---- TEXTE SOURCE

« Voici une lettre écrite par l’assassin lui-même, mes chers amis ! » HERCULE POIROT

Durant la Première Guerre mondiale, Agatha Christie s'engage dans un détachement d'aide volontaire comme infirmière bénévole dans un hôpital de la Croix-Rouge, puis en 1916 comme assistante-chimiste dans une pharmacie d'un hôpital militaire et obtient son diplôme de pharmacienne en avril 1917. La préparation de nombreux remèdes pour les blessés lui permet de se familiariser avec les poisons et autres drogues.

Pendant son temps libre, Agatha Christie écrit son premier roman policier : The Mysterious Affair at Styles, à la suite d'un pari avec sa sœur. Elle qui n'avait jamais écrit un livre précédemment, ne pourrait pas écrire un roman policier dans lequel le lecteur serait incapable de détecter le meurtrier, même en ayant tous les indices en main comme le détective de l'histoire.

Toujours en 1917, son mari rencontre vite des difficultés financières, aussi voit-elle dans la publication de son texte un moyen d'augmenter les revenus du couple. Agatha Christie propose son manuscrit à six éditeurs différents, qui refusent tous de la publier, peu sûrs de son talent. C'est seulement trois ans plus tard, en 1920, que la maison d'édition Bodley Head accepte de publier le roman.

Dans ce roman comme dans plusieurs autres, le poison est l'arme du crime. Agatha Christie, qui a travaillé comme infirmière pendant la Première Guerre mondiale comme dit plus haut et a vu les effets de nombreuses substances médicamenteuses sur les blessés, s'est en effet documentée sur le sujet, n'hésitant pas, plus tard, à correspondre avec telle ou telle sommité médicale pour vérifier si ses hypothèses sur l'effet de tel ou tel poison étaient plausibles, avant de les utiliser dans la trame de ses romans.

Tout le problème d'un bon roman policier, c'est qu'il doit y avoir un coupable évident, dont on doit découvrir, pour une raison quelconque, que sa culpabilité n'est pas si évidente que ça et même qu'il n'a pas pu commettre le crime dont on l'accuse. Bien qu'au bout du compte, et cela va sans dire, ce soit bel et bien lui qui ait fait le coup.

Cette citation de Agatha Christie reflète parfaitement son premier roman policier et celui-ci est le parfait exemple du « Détective en fauteuil » ou « Armchair detective » de l'époque avec un roman dont le lecteur possède toutes les clefs afin de démasquer le coupable avant les ultimes pages. Ce procédé est justement le point fort de l'oeuvre de Agatha Christie, rendant son oeuvre intemporelle. Le lecteur ne subit pas le livre en simple spectateur, mais se retrouve à analyser les indices, à se lancer dans des conjectures parfois farfelues comme celles de Hastings avant de voir la solution dévoilée par la scène finale de la grande réunion de Hercule Poirot.

C’est dans The Mysterious Affair at Styles que Hercule Poirot apparaît pour la première fois. Déjà fidèle à lui-même, Poirot va amorcer sa fameuse machine à neurones, développant ainsi une perspicacité redoutable, un acharnement très prévenant, une observation quasi infaillible ainsi qu’un colossal sens de la déduction. Placer les pièces d’un puzzle pour résoudre une enquête prend ici tout son sens.

--------
---- JEU DE DONNÉES

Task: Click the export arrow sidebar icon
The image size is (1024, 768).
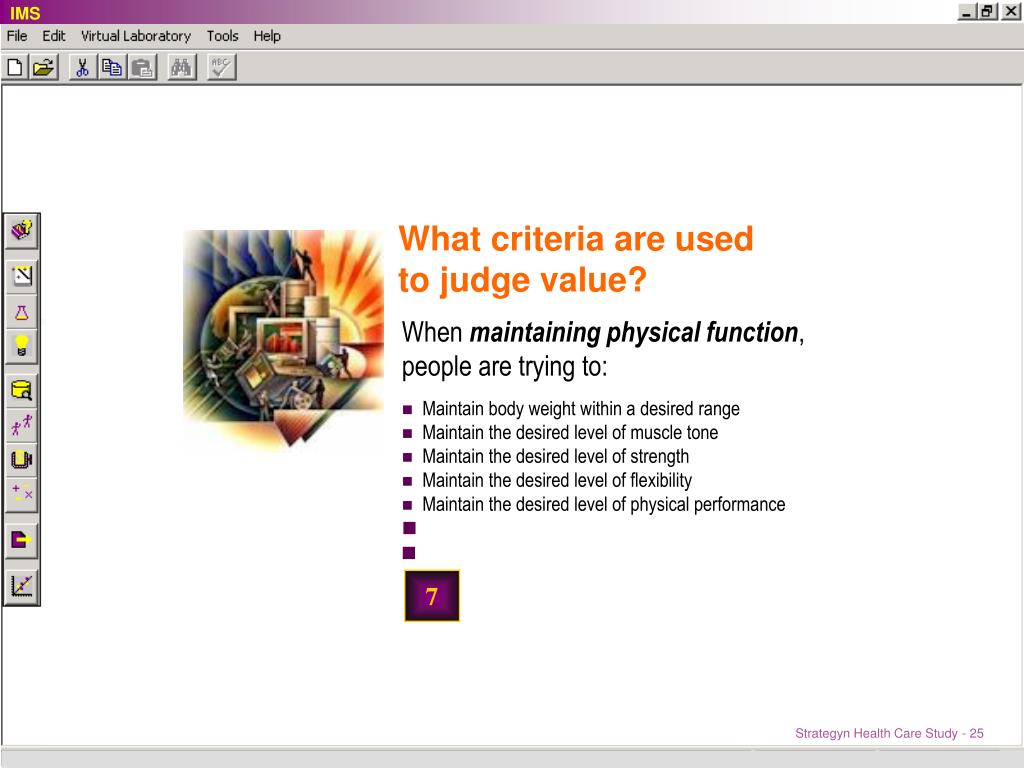Action: [21, 540]
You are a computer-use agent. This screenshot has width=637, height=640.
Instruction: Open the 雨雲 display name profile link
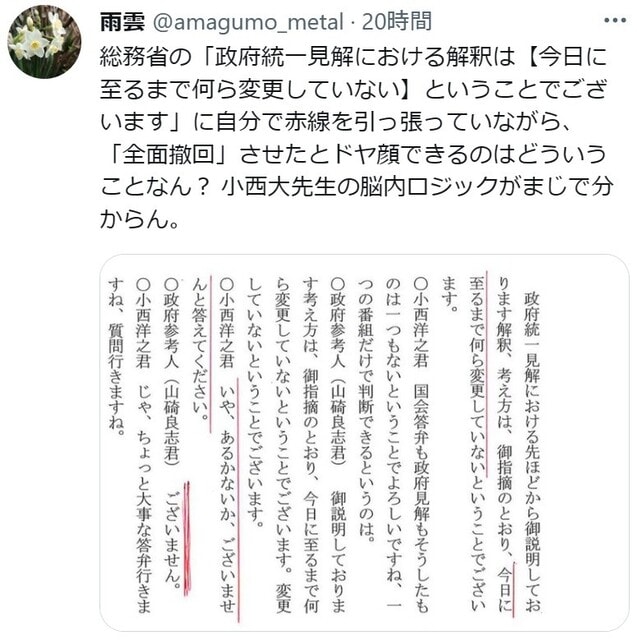point(122,22)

--------

# CONSIGNE A
D'après le texte source, quelle maison d'édition accepte de publier le premier roman d'Agatha Christie en 1920 ?
# CONSIGNE B
Citez fidèlement le passage du texte source qui s'ouvre sur les mots contenant « Durant la Première » et se ferme sur « et autres drogues. ».
Ce listing n'a aucun rapport avec le texte source.

# RÉPONSE A
Bodley Head.

# RÉPONSE B
Durant la Première Guerre mondiale, Agatha Christie s'engage dans un détachement d'aide volontaire comme infirmière bénévole dans un hôpital de la Croix-Rouge, puis en 1916 comme assistante-chimiste dans une pharmacie d'un hôpital militaire et obtient son diplôme de pharmacienne en avril 1917. La préparation de nombreux remèdes pour les blessés lui permet de se familiariser avec les poisons et autres drogues.